MiszMasz – Wolves Volley
Czytając zapowiedzi przedmeczowe, ‘Wataha’ mogła jechać na halę Ergo Arena nieco przestraszona. Wszystko za sprawą tego, że zdążyliśmy wspomnieć o ich problemach kadrowych, a na dodatek podkreślić, że bardzo duża część ligowców to właśnie ich uważa za jednego z kandydatów do spadku. Cóż – pierwszy mecz, a raczej wynik spotkania się w tę narrację wpisywał. Z samą grą nie było jednak tak źle, o czym za chwilę. Kiedyś już o tym wspominaliśmy, ale gdybanie ma to do siebie, że jest niemierzalne. No więc, idąc tym tropem – gdyby nie przespany początek pierwszego seta, ‘Wolves Volley’ mogliby się pokusić o co najmniej jeden punkt. Mecz zaczął się bowiem wybornie dla MiszMaszu, który po ataku Mateusza Berbeki prowadził już 11-6. Z czasem Wolves się odkręcili i zdołali doprowadzić do stanu po 20. W końcówce więcej szczęścia mieli jednak gracze MiszMaszu, którzy po asie serwisowym powracającego do składu Macieja Siacha – wygrali do 21. Mecz miał to do siebie, że im dłużej trwał, tym mniejsze budził emocje.
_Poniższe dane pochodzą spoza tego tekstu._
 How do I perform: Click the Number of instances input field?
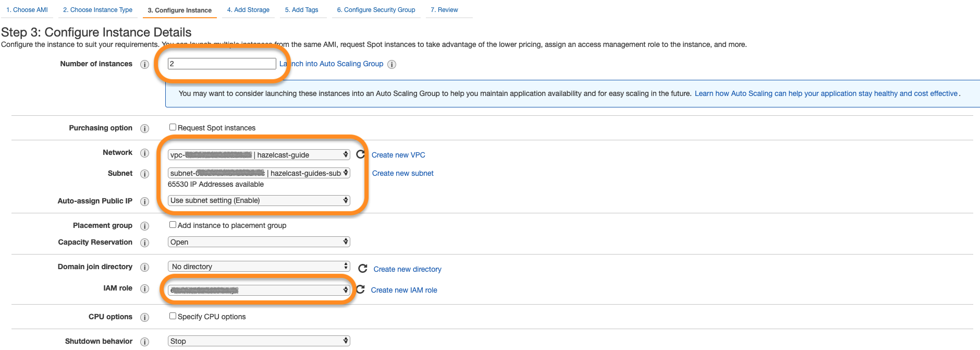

W pierwszym było najciekawiej, a w trzecim najnudniej. Druga odsłona była czymś pośrednim i przez długi fragment podobnym do pierwszej odsłony. Zaczęło się od mocnego uderzenia MiszMaszu, po którym team Michała Grymuzy miał przewagę ośmiu punktów (15-7). Choć w dalszej części MiszMasz usilnie próbował popsuć to, co udało im się zbudować, to finalnie wygrali tę partię do 18. W trzecim secie emocji jak na grzybobraniu. Choć Wolves Volley zaczęli seta od prowadzenia 10-8, to w dalszej części ex-trzecioligowiec się spiął i finalnie wygrał seta do 16, a cały mecz 3-0.